Quindlen has been to London countless times since, in the pages of books. From Dickensian London, rich with narrow alleyways and jocular street vendors, to the London of Conan Doyle and Margery Allingham, with its salt-of-the-earth police officers and crowded train stations. She visited Victoria Station, Hyde Park, Soho, and Kensington in her imagination long before ever setting foot in the city.
By the time Quindlen actually visited London in 1995, it was less like an introduction and more like a homecoming. Here, she thought, is where Evelyn Waugh's bright young things danced until dawn. Here is where foolish Lydia Bennett eloped with the dastardly Wickham. Here is where Oliver Twist sought his fortune, and where Adam Dalgliesh has his private flat. New York, Paris, and Dublin are vividly portrayed in fiction, but London has always been the star, both because of the primacy of English literature and the specificity of the city's descriptions.
In Imagined London, Quindlen walks through the city, moving within blocks from the great books of the 18th century to the detective stories of the 20th to the new modernist tradition of the 21st. Her book is about traveling and reading in a city in fact and a city in fiction and where and how the two cities intersect.
Synopsis
Anna Quindlen first visited London from a chair in her suburban Philadelphia home in one of her beloved childhood mystery novels. She has been back to London countless times since, through the pages of books and in person, and now, in Imagined London, she takes her own readers on a tour of this greatest of literary cities.
While New York, Paris, and Dublin are also vividly portrayed in fiction, it is London, Quindlen argues, that has always been the star, both because of the primacy of English literature and the specificity of city descriptions. She bases her view of the city on her own detailed literary map, tracking the footsteps of her favorite characters: the places where Evelyn Waugh's bright young things danced until dawn, or where Lydia Bennett eloped with the dastardly Wickham.
In Imagined London, Quindlen walks through the city, moving within blocks from the great books of the 19th century to the detective novels of the 20th to the new modernist tradition of the 21st. With wit and charm, Imagined London gives this splendid city its full due in the landscape of the literary imagination.

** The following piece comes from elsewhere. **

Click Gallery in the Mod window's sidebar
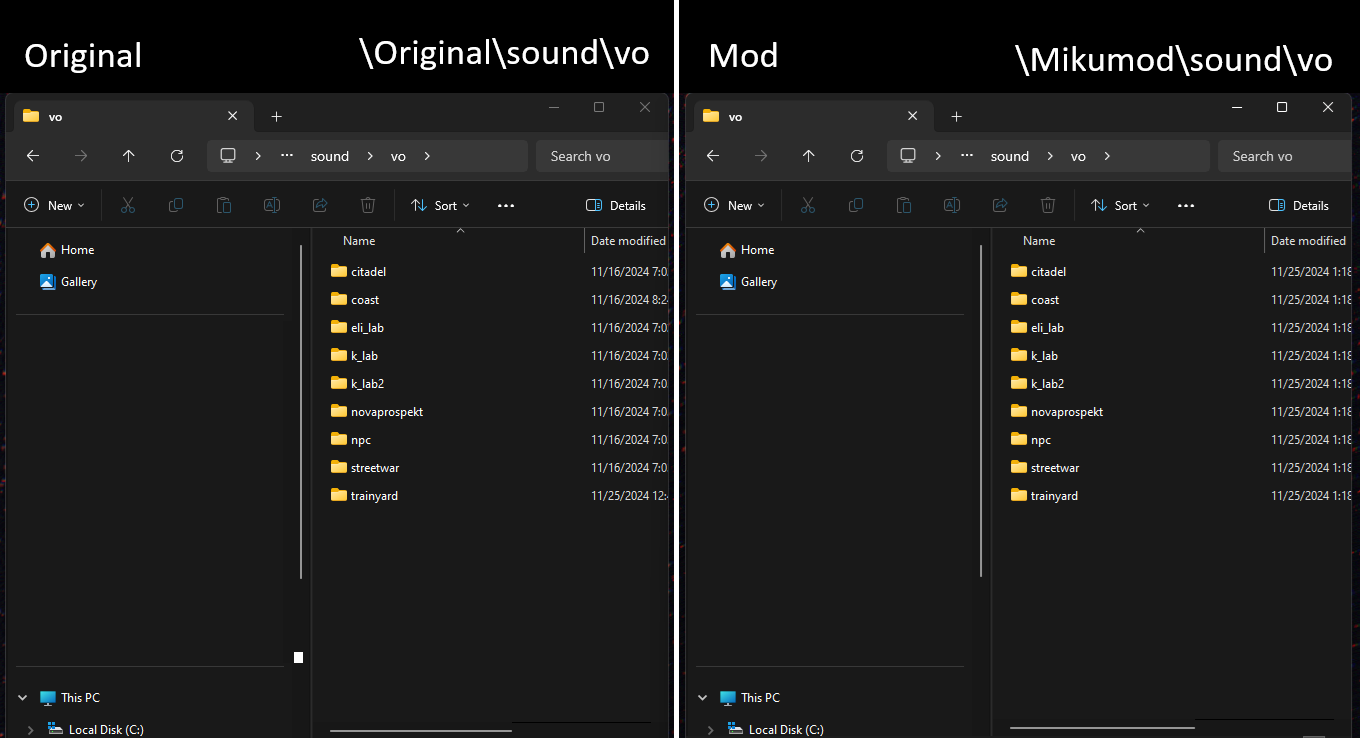Image resolution: width=1360 pixels, height=738 pixels. coord(758,282)
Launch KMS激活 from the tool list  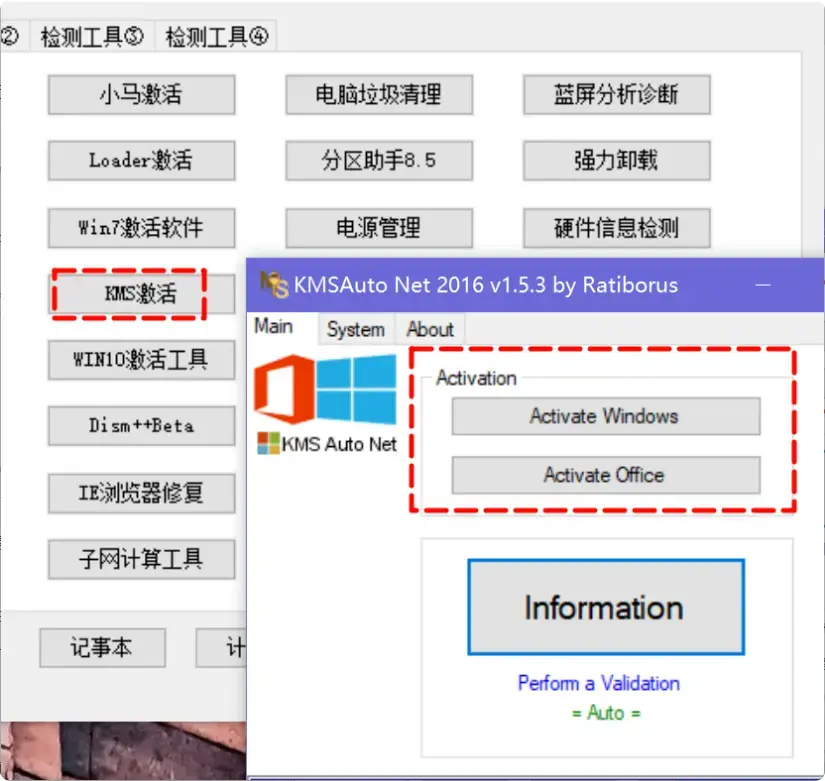141,293
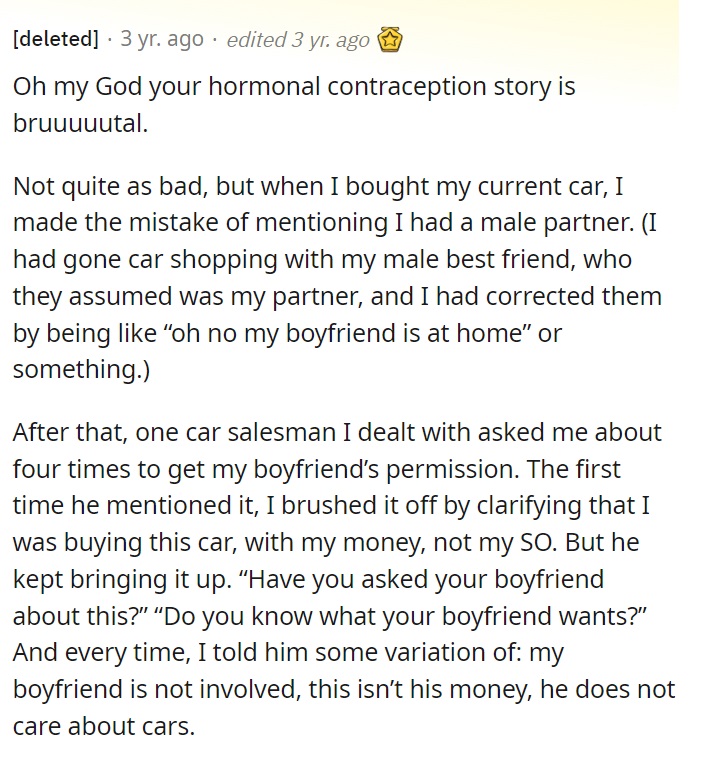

Praise for Imagined London:
"Shows just how much a reading experience can enrich a physical journey." New York Times Book Review
"An elegant new work of nonfiction... People will be inspired by this book." Ann Curry, Today
"An affectionate, richly allusive tribute to the city." Kirkus Reviews"
About the Author
Anna Quindlen is the author of three best-selling novels, Object Lessons, One True Thing, and Black and Blue. Her latest novel, Blessings, came out in 2002. Her New York Times column "Public and Private" won a Pulitzer Prize in 1992; a selection of those columns was published in the book Thinking Out Loud. She is also author of a collection of her "Life in the 30's" columns, Living Out Loud; a book for the Library of Contemporary Thought, How Reading Changed My Life; and two children's books, The Tree That Came to Stay and Happily Ever After. She is currently a columnist for Newsweek and resides with her husband and children in New York City.